_Task goal_: The answer is every line in the data below that contains the word "Live".

Excerpts from a dataset:
******

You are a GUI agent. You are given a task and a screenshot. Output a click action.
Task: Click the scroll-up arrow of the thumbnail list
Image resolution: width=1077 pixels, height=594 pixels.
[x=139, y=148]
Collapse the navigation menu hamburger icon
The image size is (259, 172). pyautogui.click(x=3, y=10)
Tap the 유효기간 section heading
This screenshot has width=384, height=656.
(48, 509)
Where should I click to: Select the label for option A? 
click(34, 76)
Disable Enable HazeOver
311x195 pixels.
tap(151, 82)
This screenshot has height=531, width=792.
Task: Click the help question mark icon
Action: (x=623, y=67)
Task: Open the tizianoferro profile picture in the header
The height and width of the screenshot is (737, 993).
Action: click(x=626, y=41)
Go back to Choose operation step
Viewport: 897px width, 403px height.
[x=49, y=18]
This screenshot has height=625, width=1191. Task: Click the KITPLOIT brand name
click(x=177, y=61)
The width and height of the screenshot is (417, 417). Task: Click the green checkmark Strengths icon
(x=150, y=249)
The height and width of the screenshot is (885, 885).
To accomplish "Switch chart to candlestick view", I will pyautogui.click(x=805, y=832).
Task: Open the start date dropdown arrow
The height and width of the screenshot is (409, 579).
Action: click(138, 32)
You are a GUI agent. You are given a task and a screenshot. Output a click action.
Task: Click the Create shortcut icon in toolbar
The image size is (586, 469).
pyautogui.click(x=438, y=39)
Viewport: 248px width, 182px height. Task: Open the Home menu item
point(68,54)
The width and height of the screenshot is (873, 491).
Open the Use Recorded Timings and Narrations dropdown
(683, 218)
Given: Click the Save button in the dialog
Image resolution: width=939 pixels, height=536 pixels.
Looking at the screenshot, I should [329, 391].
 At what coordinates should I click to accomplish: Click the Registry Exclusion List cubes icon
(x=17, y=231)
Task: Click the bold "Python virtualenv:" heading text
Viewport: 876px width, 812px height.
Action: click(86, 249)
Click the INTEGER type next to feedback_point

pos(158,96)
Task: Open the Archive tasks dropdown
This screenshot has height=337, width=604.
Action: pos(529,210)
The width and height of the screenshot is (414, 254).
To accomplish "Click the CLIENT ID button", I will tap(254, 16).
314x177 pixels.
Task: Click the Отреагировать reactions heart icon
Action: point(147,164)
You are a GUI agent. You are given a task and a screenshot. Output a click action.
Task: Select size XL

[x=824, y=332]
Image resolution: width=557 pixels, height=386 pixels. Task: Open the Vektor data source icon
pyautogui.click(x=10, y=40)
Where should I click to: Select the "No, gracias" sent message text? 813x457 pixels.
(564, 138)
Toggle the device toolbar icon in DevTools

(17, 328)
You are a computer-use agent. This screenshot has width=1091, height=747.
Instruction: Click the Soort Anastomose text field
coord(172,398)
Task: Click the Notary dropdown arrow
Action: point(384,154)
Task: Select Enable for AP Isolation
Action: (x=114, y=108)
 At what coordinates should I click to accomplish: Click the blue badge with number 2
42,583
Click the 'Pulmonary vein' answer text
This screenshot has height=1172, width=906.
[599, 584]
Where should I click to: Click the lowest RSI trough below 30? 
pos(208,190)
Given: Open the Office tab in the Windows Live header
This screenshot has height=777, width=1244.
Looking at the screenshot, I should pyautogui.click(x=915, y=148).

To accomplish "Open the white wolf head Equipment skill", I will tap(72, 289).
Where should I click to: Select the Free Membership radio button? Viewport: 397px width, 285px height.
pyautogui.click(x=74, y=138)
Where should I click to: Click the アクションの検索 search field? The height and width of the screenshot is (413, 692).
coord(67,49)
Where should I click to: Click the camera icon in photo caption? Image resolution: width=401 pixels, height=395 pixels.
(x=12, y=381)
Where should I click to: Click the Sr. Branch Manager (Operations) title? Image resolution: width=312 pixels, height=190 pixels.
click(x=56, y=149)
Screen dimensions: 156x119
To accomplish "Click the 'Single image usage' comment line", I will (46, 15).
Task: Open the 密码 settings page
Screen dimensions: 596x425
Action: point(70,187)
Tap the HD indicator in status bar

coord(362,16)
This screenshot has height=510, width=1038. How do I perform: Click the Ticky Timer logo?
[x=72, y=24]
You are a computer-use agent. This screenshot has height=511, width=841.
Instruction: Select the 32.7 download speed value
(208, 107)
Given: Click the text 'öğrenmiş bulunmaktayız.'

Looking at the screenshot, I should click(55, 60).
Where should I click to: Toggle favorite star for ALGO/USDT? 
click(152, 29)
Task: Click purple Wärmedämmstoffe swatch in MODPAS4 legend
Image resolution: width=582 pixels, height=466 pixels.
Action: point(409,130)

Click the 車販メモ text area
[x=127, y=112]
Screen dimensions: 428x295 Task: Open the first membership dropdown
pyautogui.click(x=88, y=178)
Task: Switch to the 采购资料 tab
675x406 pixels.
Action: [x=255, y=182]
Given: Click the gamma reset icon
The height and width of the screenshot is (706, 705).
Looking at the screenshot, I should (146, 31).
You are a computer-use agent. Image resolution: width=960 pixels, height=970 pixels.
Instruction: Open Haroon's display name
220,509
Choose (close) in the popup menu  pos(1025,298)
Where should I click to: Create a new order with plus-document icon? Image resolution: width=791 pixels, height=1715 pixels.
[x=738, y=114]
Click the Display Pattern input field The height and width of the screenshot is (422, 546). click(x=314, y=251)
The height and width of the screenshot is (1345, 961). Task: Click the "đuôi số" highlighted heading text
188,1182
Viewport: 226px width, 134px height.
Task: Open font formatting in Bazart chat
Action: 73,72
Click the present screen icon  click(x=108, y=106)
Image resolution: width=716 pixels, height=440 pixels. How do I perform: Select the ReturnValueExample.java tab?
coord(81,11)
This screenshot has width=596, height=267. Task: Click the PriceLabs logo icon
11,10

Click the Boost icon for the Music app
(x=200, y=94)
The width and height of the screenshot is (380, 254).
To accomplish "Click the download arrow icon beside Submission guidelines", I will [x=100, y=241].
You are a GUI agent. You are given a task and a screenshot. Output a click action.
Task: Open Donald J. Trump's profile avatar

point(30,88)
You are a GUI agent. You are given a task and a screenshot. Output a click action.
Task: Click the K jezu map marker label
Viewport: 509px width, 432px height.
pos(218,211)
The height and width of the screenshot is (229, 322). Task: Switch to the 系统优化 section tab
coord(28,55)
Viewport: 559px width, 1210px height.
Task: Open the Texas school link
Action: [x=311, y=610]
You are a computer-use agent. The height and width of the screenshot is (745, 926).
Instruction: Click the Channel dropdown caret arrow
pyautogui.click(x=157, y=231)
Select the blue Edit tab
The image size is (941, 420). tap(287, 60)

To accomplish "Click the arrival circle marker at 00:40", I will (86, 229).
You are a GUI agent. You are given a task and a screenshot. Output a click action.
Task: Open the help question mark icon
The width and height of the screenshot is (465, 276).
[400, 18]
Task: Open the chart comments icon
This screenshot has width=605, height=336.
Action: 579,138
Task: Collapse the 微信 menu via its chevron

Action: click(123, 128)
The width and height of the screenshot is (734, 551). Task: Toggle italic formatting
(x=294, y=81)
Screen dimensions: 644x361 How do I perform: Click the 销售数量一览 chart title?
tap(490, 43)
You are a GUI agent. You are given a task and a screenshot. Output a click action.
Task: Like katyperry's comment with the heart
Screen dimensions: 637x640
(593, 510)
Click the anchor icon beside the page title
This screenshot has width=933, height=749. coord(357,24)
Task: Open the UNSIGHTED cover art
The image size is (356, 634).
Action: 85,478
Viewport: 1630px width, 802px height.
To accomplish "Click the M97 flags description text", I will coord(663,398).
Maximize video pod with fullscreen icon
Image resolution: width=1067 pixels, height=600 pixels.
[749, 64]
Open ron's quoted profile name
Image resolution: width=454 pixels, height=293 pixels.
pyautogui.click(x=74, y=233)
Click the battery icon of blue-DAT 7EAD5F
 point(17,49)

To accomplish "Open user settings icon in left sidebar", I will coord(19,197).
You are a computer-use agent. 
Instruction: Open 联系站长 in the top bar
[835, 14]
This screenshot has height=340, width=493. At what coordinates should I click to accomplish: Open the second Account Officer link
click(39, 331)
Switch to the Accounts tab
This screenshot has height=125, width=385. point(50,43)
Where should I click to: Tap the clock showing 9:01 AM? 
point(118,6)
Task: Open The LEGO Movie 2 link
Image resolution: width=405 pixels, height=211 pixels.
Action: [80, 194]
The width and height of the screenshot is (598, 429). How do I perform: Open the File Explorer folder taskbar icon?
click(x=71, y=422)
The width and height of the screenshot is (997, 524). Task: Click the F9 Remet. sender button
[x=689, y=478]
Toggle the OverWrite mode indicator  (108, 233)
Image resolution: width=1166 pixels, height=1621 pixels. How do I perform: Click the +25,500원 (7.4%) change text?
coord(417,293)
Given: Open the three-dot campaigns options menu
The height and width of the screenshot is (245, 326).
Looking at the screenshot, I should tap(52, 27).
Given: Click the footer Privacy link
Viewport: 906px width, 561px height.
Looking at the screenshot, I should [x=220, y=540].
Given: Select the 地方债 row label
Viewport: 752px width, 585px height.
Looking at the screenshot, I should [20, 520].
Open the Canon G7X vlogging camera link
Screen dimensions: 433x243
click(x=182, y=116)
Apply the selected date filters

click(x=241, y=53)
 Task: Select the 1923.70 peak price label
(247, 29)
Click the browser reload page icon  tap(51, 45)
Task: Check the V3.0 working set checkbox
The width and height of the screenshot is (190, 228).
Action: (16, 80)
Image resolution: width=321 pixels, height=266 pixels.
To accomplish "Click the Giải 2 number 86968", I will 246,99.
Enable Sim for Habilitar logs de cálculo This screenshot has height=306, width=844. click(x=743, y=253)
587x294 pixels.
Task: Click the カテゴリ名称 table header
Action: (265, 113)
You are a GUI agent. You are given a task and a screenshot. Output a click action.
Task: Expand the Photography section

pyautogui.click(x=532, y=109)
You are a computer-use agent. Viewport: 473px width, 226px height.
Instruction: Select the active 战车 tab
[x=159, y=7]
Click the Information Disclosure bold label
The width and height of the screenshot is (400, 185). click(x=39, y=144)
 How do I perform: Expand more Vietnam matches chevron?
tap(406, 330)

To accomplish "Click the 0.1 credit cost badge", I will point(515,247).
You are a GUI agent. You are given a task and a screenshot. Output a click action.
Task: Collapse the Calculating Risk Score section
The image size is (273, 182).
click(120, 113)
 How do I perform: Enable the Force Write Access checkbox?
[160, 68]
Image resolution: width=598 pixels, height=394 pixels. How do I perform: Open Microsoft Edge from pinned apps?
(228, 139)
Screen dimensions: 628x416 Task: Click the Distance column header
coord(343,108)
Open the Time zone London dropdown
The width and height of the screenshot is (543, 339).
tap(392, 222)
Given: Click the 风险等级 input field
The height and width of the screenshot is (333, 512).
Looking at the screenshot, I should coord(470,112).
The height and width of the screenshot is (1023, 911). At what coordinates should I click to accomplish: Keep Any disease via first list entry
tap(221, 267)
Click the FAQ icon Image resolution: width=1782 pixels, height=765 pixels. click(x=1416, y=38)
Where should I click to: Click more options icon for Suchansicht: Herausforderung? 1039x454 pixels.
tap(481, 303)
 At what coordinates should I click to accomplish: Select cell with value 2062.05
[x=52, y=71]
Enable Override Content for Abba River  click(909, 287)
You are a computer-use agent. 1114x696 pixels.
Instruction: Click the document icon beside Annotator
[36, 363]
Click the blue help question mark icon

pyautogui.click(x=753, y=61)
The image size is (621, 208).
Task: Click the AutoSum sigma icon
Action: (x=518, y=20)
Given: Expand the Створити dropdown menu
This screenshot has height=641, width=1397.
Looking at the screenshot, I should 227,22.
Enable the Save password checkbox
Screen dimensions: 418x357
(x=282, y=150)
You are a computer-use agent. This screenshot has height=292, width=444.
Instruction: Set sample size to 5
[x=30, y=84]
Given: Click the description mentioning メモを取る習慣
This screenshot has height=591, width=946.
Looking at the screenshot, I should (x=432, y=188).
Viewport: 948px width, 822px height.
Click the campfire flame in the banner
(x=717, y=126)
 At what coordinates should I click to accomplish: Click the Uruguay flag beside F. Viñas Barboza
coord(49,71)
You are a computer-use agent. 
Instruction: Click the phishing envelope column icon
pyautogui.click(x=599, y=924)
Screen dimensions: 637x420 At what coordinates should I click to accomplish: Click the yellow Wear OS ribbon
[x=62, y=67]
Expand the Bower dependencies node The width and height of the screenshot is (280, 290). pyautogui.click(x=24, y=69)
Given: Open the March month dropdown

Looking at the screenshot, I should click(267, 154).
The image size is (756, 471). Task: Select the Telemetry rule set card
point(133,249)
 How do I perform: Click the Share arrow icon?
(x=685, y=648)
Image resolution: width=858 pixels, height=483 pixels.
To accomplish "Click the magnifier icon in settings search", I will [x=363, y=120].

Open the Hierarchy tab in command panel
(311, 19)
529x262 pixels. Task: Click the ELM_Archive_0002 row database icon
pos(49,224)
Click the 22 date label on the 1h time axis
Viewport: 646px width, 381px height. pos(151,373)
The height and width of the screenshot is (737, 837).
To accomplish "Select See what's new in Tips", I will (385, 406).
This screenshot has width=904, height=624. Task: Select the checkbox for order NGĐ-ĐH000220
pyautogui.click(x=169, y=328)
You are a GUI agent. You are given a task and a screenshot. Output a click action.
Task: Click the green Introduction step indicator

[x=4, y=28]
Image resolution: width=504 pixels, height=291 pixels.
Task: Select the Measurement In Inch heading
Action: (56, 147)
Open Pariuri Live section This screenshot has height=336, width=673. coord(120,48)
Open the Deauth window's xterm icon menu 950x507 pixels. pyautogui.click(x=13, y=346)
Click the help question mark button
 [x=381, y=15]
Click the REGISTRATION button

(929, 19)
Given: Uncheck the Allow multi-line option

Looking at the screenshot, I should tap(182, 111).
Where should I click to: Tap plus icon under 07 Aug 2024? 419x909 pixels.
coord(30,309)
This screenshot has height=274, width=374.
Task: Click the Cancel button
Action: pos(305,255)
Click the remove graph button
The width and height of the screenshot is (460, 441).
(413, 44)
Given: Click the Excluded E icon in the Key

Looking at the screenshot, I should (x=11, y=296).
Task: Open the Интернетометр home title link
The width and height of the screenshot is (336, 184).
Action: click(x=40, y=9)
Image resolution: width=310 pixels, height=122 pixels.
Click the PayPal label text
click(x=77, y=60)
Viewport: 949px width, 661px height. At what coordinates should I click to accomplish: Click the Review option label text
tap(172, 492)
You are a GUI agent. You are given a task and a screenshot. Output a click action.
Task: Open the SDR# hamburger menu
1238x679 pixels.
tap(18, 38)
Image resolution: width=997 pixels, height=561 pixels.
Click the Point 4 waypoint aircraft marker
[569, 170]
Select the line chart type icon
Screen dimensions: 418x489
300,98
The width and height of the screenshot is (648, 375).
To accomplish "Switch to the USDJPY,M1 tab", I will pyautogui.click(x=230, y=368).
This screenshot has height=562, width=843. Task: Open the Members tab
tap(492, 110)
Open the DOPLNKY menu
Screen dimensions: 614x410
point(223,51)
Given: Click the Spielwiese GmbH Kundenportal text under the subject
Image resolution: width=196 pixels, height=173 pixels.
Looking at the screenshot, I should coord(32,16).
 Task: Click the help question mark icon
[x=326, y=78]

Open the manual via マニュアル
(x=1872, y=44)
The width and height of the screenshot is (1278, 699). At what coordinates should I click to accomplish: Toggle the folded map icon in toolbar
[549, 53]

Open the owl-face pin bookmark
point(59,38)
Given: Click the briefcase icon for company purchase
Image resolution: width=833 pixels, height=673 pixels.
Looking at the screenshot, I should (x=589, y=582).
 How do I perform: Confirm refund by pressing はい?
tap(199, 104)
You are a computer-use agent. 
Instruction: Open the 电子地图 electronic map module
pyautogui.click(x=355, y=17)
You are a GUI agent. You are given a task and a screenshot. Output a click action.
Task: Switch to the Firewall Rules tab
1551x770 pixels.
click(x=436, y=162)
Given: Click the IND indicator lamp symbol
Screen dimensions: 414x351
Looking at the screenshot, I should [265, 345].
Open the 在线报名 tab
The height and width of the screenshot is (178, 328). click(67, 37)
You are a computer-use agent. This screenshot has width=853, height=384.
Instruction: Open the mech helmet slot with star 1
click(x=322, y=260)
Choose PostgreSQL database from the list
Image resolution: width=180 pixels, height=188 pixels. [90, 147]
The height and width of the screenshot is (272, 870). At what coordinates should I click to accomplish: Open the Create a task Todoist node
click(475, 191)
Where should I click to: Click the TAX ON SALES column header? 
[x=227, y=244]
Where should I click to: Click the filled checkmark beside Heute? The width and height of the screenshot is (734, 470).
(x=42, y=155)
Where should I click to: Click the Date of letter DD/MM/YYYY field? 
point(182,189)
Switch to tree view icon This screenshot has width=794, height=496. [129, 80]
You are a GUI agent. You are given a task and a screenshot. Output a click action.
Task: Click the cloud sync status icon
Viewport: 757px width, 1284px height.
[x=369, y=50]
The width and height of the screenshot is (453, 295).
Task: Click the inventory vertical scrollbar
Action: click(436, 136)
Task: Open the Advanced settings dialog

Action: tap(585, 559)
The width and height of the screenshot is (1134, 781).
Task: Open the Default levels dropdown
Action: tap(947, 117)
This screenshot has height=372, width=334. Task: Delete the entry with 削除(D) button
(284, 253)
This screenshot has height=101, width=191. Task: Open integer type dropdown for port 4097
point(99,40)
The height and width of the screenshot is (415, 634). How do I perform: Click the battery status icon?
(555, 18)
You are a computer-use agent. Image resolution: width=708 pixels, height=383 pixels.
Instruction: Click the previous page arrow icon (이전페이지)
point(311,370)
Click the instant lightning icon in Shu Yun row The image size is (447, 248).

******

_Response_:
Given: Open the Office tab in the Windows Live header
Open Pariuri Live section This screenshot has height=336, width=673. coord(120,48)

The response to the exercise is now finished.